“Ikhlas itu sulit, tapi tidak ikhlas itu sakit, Ref”
Meja makan coklat itu tetap terlihat sama. Meski beberapa sudut kaki nya terdapat bagain yang keropos, tapi berhasil teratasi dengan lapisan semen yang ditempel mengisi lubang. Hanya tinggal di poles cat atau pilok coklat untuk menyamakan warnanya. Satu dari buah kreatifitasnya. Refa tersenyum, terduduk di sudut ruang sambil menatap aneka hidangan di meja tak berkedip.
Kalaulah sebuah ruang bisa berbicara, mungkin ruang makan ini akan bersaksi bagaimana lika-liku perjalanakan kisah mereka selama lima tahun belakangan. Tentang bagaimana dekatnya hubungan yang selama ini telah terjalin, bukan hanya tentang dirinya, tapi juga dengan sang papah. Tentang sebuah masa yang dilalui dengan canda dan tawa bahagia.
Di ruang ini, pernah ada senyum kecut saat mencoba nasi goreng yang ia buat dengan mata tertutup. Sebuah challange seru yang kerap mereka lakukan untuk menghilangkan penat. Atau karena lauk yang sering gosong saat keduanya tengah asyik mengobrol via udara. Juga tentang sepasang manik mata teduh yang selalu tersenyum menyaksikan keduanya menghabiskan makanan khas jepang yang selalu ia masak.
“Sekarang aku nobatkan, makanan favorit aku ini, Ref. Sushi buatan papah. Ini juga deh, yang ini apalagi, eh yang itu ga kalah enak tapi,” ucap seorang laki-laki dengan penuh makanan di mulut, menunjuk satu per satu hidangan yang tersaji di meja.
Refa dan papah tertawa, laki-laki itu selalu mampu membuat suasana menjadi lebih ramai. Satu dari sekian faktor yang membuat ia jatuh cinta berulangkali pada sosoknya.
Refa menghembuskan nafas berat, menatap langit ruang dengan pandangan berkaca. Ia hampir menangis, tapi ia tidak akan membiarkan hal itu terjadi, sekalipun itu hanyalah setetes. Dengan cepat ia mengusap kedua bola matanya. Menyudahi liarnya pemikiran, yang bisa-bisanya membawanya pada sosok jelema butut itu, dan parahnya hampir menangisi nya. Lagi.

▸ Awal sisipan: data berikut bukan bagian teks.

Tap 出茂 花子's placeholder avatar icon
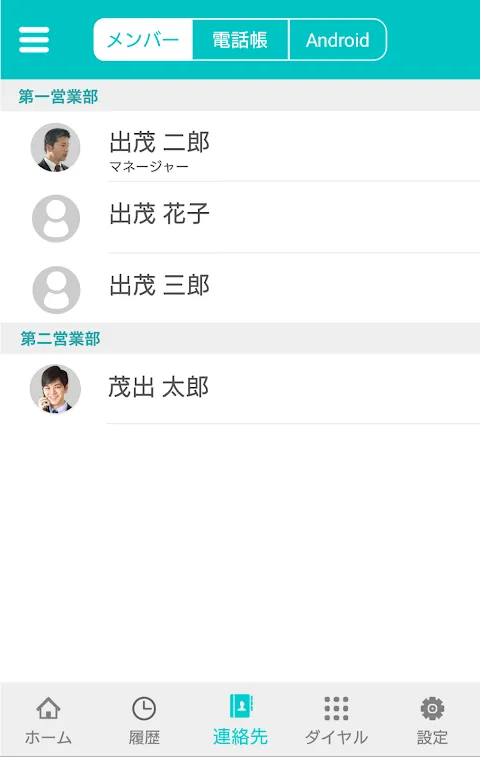480x757 pixels. point(56,218)
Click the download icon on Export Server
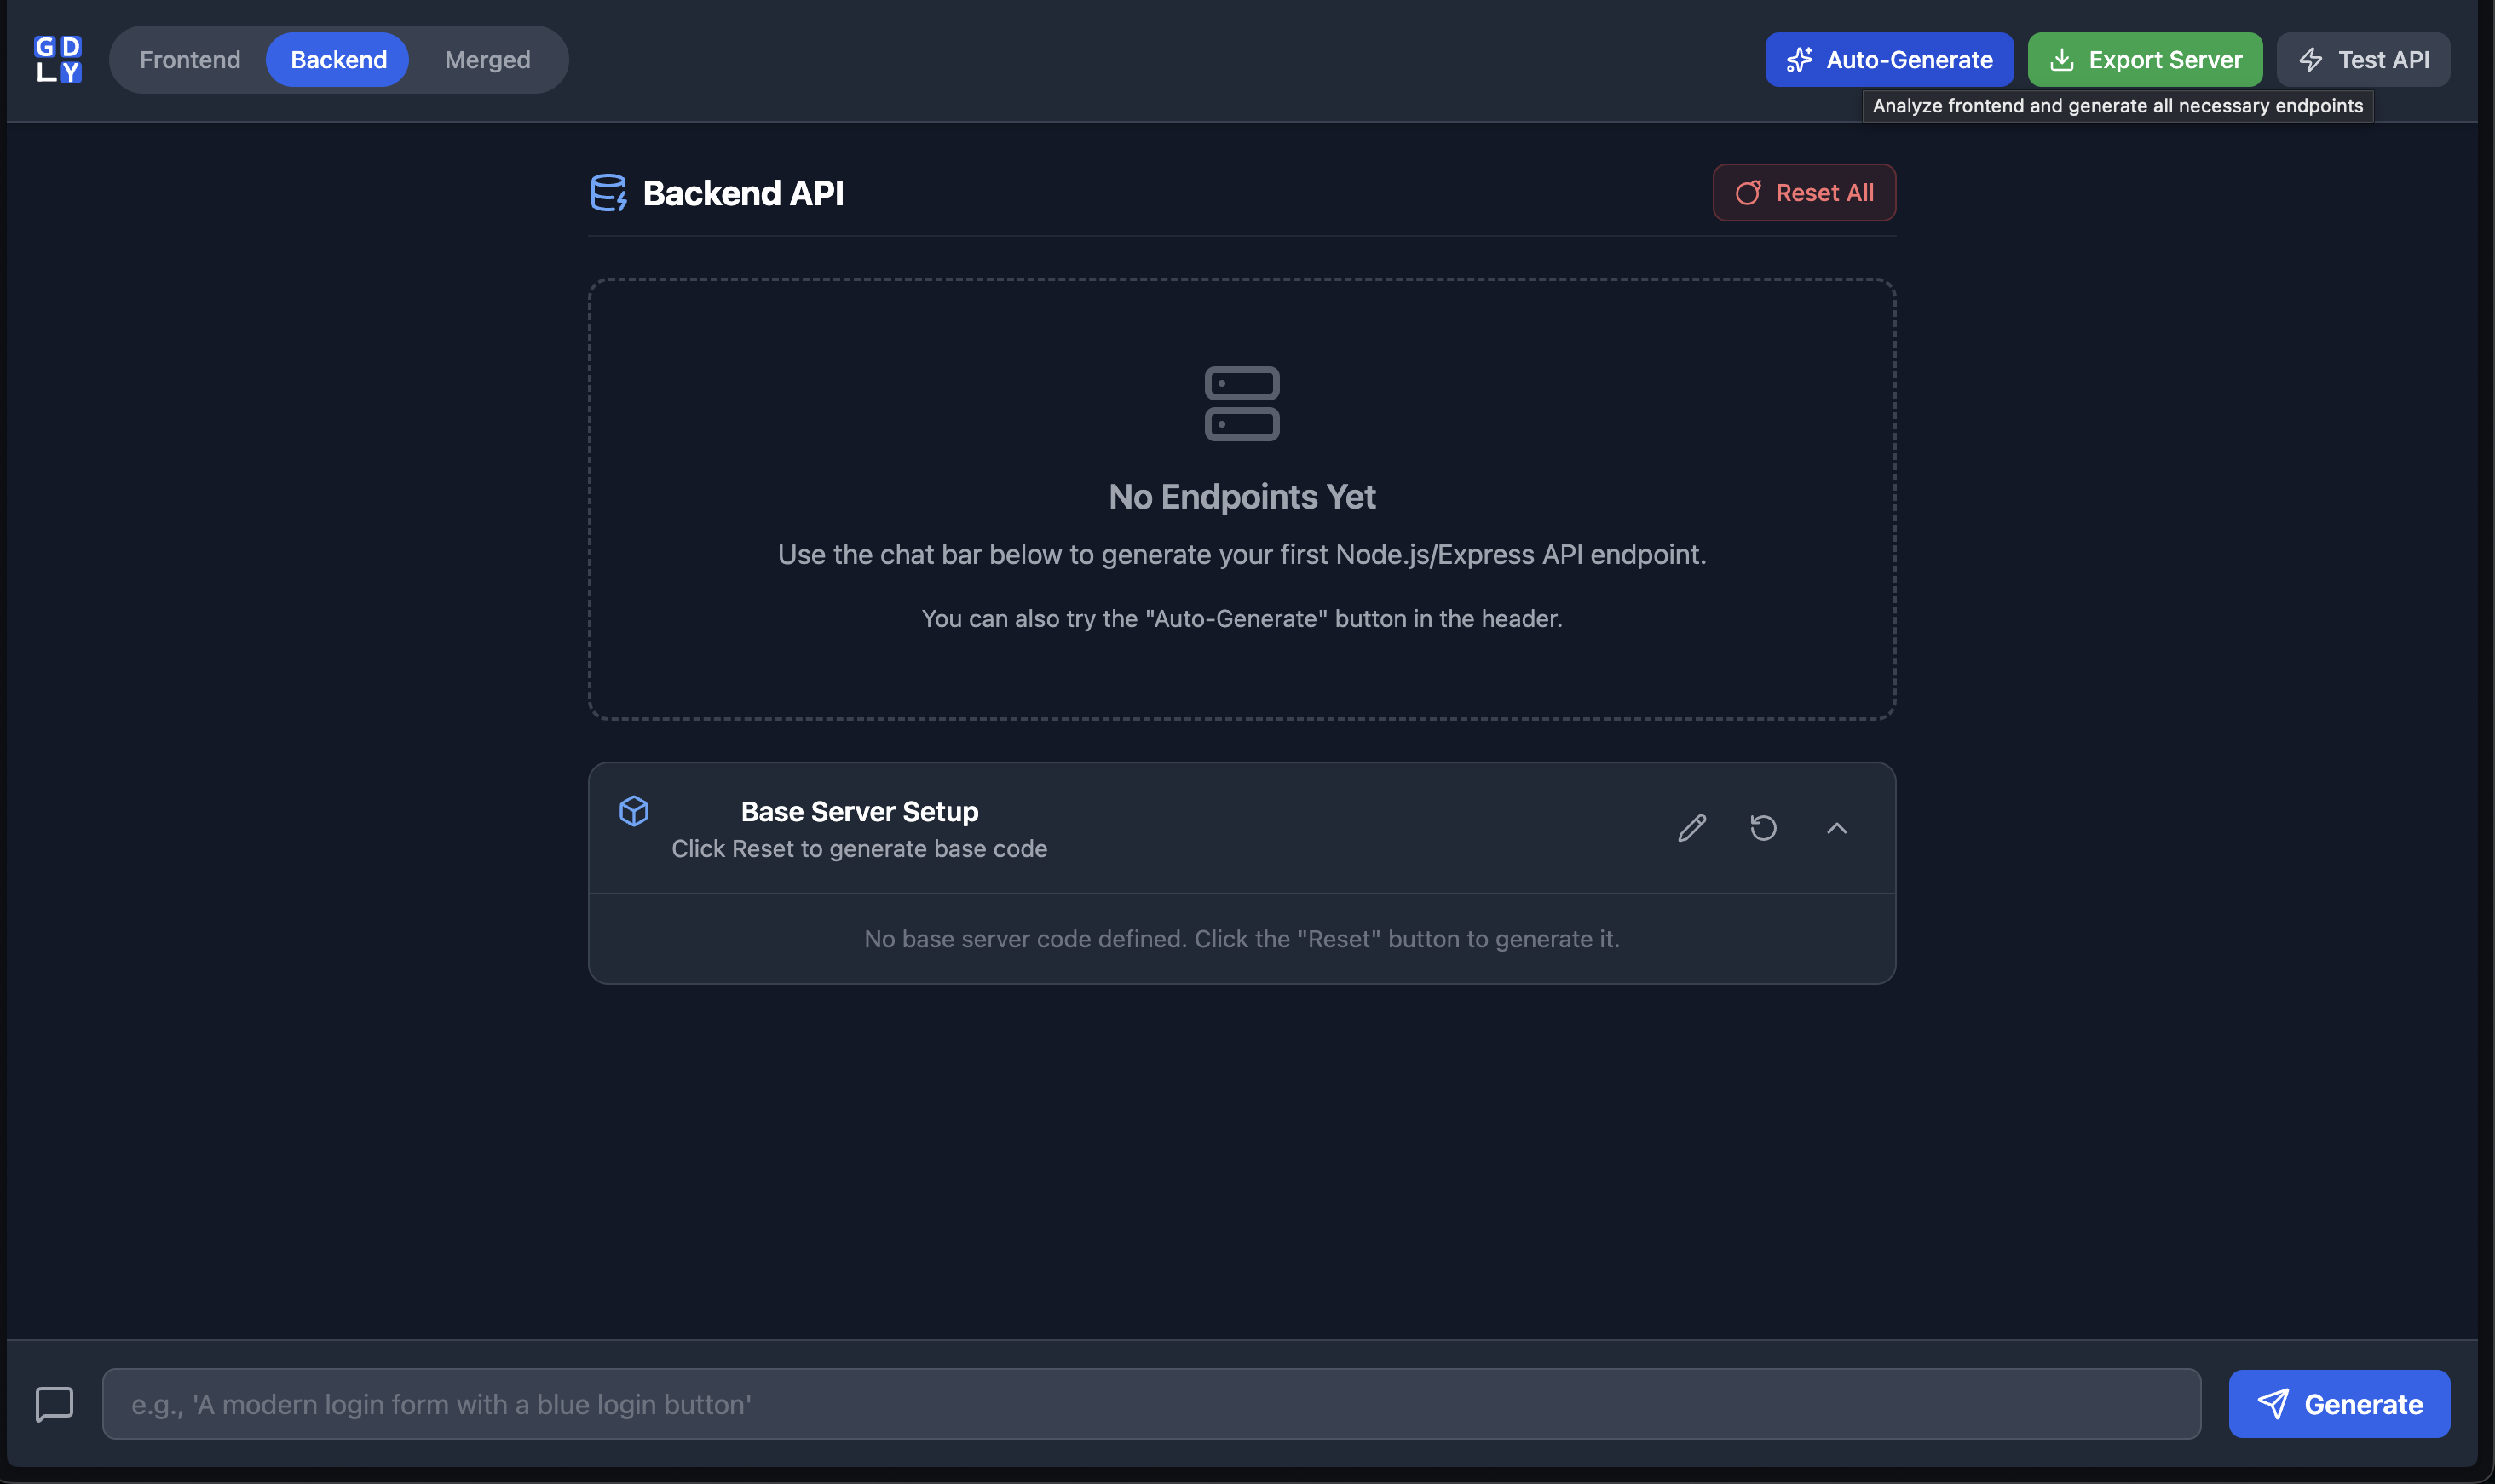The width and height of the screenshot is (2495, 1484). [x=2061, y=60]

Dari balik pintu kamar yang letaknya tidak jauh dari ruang makan, pak Darma keluar dan berjalan menuju seseorang yang duduk tertunduk di salah satu sudut meja.
“Udah pulang, Ref,” sapa pak Darma dari balik kursi Refa yang spontan menarik sudut bibir, membuat senyuman. Seketika riak wajahnya menjadi lebih ceria.
“Hay, pah. Iya, baru aja sampe nih. Terus aku liat di kamar papah lagi tidur, gak enak Refa bangunin nya.” Refa meraih sebilah tangan pak Darma dan menyalimi nya.
“Kok sendiri? Fahma ga bisa kesini?”
“Ada kok pah, lagi di kamar mandi. Mau ganti baju dulu katanya”
Pak Darma mengangguk kecil. Ia melirik hidangan makanan yang tersaji dibelakang mereka. Riak wajah pak Darma sedikit berganti, tapi dengan cepat kembali seperti biasa. Meski hanya sebentar, Refa sempat melihatnya dan sepertinya ia pun mengerti.
“Eh, Papah tumben masak ini,” tutur Refa memecah keheningan.